Bir zihin bulanıklığı anında içimizdeki isyanı bastırmanın yolunu buluruz. Değiştirmeye gücümüzün yetmediği hayat yerine nesnelere güç yetirmeye kalkışırız.
Temizlik kendi küçük dünyamızın "iktidar iradesi" olup çıkar.
Elimize geçen ne varsa, defalarca yıkamaya başlarız.
Kapının eşiğini, terlikleri, koridordaki şilteyi...
Meyveleri bile tekrar tekrar... Sonra ellerimizi, ah ellerimizi...
Sular yetmez; sabunlar, deterjanlar tatmin etmez.
Her şeyi, her yeri ova ova, kazıya kazıya temizlemeye çalışan biri olup çıkarız.
Ve kir asla mutlak biçimde yenilgiye uğratılamaz.
Kir mi dedim?
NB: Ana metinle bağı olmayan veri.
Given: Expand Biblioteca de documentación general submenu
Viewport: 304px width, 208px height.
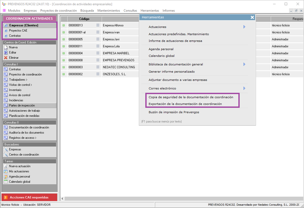Looking at the screenshot, I should click(x=244, y=64).
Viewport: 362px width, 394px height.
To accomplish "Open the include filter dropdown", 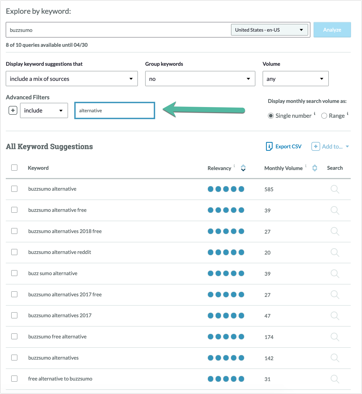I will (44, 110).
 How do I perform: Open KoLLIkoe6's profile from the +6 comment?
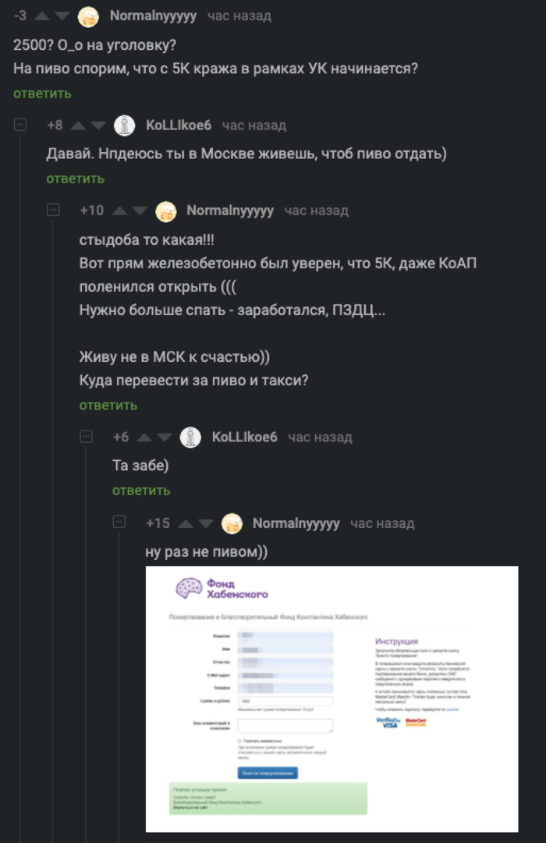point(244,437)
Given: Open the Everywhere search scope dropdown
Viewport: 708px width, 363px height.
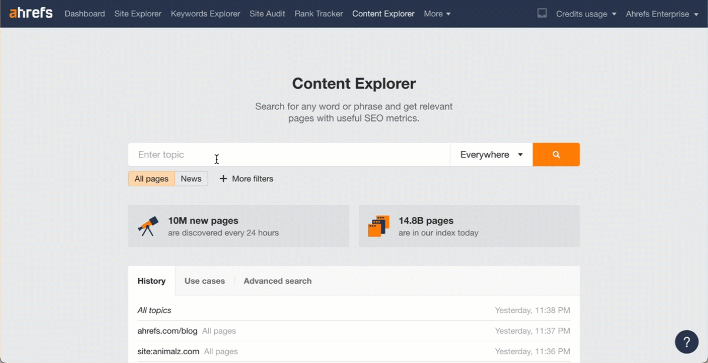Looking at the screenshot, I should [491, 154].
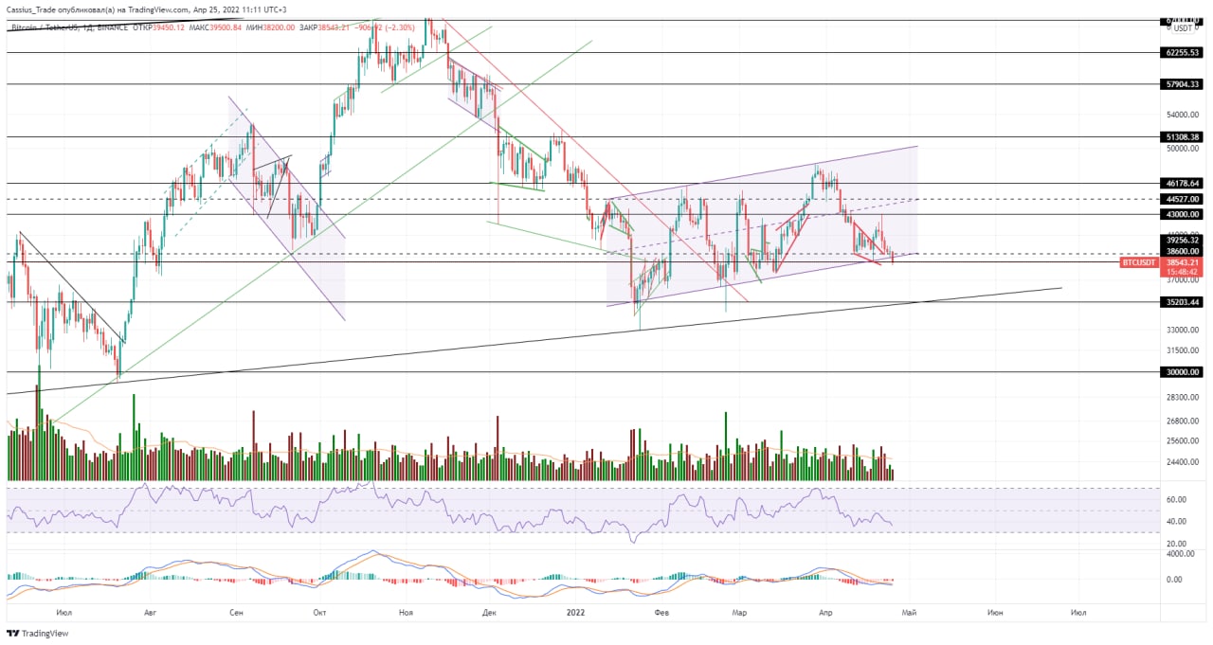Image resolution: width=1213 pixels, height=645 pixels.
Task: Click the red current price label 38543.21
Action: pyautogui.click(x=1183, y=262)
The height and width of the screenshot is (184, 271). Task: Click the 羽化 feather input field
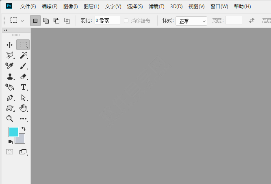[107, 20]
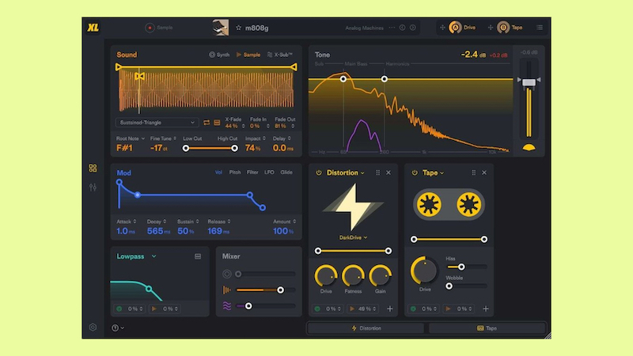
Task: Toggle the Tape module power button
Action: (415, 172)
Üzerimize üzerimize gelip bunaltan "dünya" mı deseydim yoksa!
***
Tabii bu takıntı erkeklerin pek bilmediği bir "
kaçış" yoludur; çoğunlukla gider
kadınları bulur.
Tv dizileri de aynı ruhsal enjektör mekanizmasıyla içimize işler.
O hikâyeler boşuna mı bu kadar tutuluyor?
İki gözü iki çeşme, ekrandaki aileye ağlayarak kendi ailesinin dertlerini unutuveren milyonlarca insan...
Hiç kuşkunuz olmasın, son zamanlarda bizim toplumu ve özellikle de kadınları esir almaya başlayan "
doğru beslenme" takıntısı da aynı damardan yürüyor.
Malum, Ramazan boyunca ekranlarda sadece ilahiyat polemikleri yoktu. Beslenme tartışmaları da hiç eksik olmadı..
Canan Karatay'ın "
onu yeme, bunu ye!" komutları durmak bilmedi.
Bayramdan sonra bu konuya girmeye niyetlenmiştim ama gündem öyle sert biçimde ağırlığını koydu ki, elim varmadı.
Yine de şimdi araya bir çift laf sıkıştırayım.
***
İtiraf edelim ki, "
ne yemeli, ne yememeli" takıntısı iyi "
kafa" yapıyor!
Sabah akşam tereyağı mı, yumurta mı, karbonhidrat mı, lifli yiyecekler mi diye konuşup birbirimize beslenme tecrübelerimizi aktarırken hayatımızın diğer yanlarında "
yediğimiz onca haltı" unutuveriyoruz!
Bilmiyorum, Karatay hocanın "
on yumurta, deve sütü" gibi önerileriyle konuyu
aklın kıyısına kadar çekmesi artık bizi uyandırır mı?
Oysa doğru beslenme çılgınlığının ortaya çıkardığı tip çok garip, çok sağlıksız bir şey!
Durup baksak göreceğiz...
Gastro- intestinal bir ruh.
Sürekli tedirgin bir zihin ve ağıza odaklanmış bir disiplin ahlakı.
Hakiki derdimizin devası bu olabilir mi hiç!